• Exercise details:
From the records below, print exactly the lines starting at the one containing "Wat kost vastgoedbeheer? (57, 2393)" and ending at the one containing "info@dhvc.nl (63, 1556)", ends included, and nothing else.

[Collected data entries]
<<<<

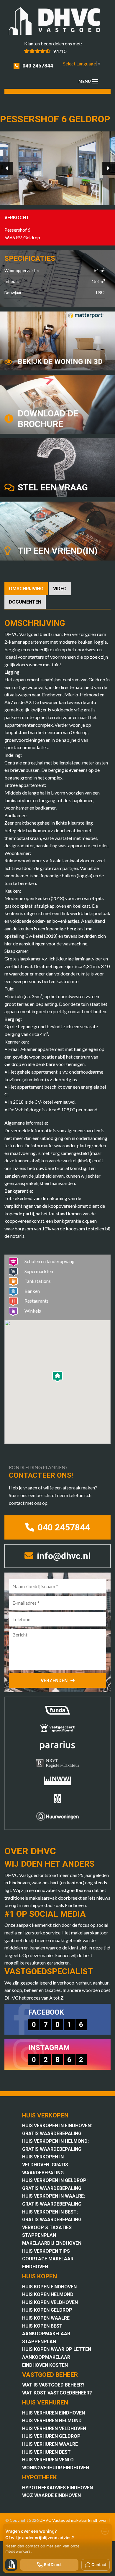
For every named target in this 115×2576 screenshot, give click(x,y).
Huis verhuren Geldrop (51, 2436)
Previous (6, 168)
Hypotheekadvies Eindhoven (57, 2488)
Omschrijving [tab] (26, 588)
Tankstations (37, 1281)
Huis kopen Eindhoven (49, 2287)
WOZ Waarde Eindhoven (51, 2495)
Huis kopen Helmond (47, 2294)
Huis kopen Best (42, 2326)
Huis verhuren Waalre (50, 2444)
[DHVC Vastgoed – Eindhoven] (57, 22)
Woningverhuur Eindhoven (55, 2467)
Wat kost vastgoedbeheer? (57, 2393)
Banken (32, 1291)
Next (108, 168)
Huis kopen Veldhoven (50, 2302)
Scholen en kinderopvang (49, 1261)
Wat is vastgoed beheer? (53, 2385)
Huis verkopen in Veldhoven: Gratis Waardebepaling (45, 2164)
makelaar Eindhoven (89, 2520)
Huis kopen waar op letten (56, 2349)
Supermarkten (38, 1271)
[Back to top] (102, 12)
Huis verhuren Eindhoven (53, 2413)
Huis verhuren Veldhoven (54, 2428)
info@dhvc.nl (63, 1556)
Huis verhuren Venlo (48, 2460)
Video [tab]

>>>>

• Task answer:
Wat kost vastgoedbeheer? (57, 2393)
Banken (32, 1291)
Next (108, 168)
Huis kopen Veldhoven (50, 2302)
Scholen en kinderopvang (49, 1261)
Wat is vastgoed beheer? (53, 2385)
Huis verkopen in Veldhoven: Gratis Waardebepaling (45, 2164)
makelaar Eindhoven (89, 2520)
Huis kopen waar op letten (56, 2349)
Supermarkten (38, 1271)
[Back to top] (102, 12)
Huis verhuren Eindhoven (53, 2413)
Huis verhuren Veldhoven (54, 2428)
info@dhvc.nl (63, 1556)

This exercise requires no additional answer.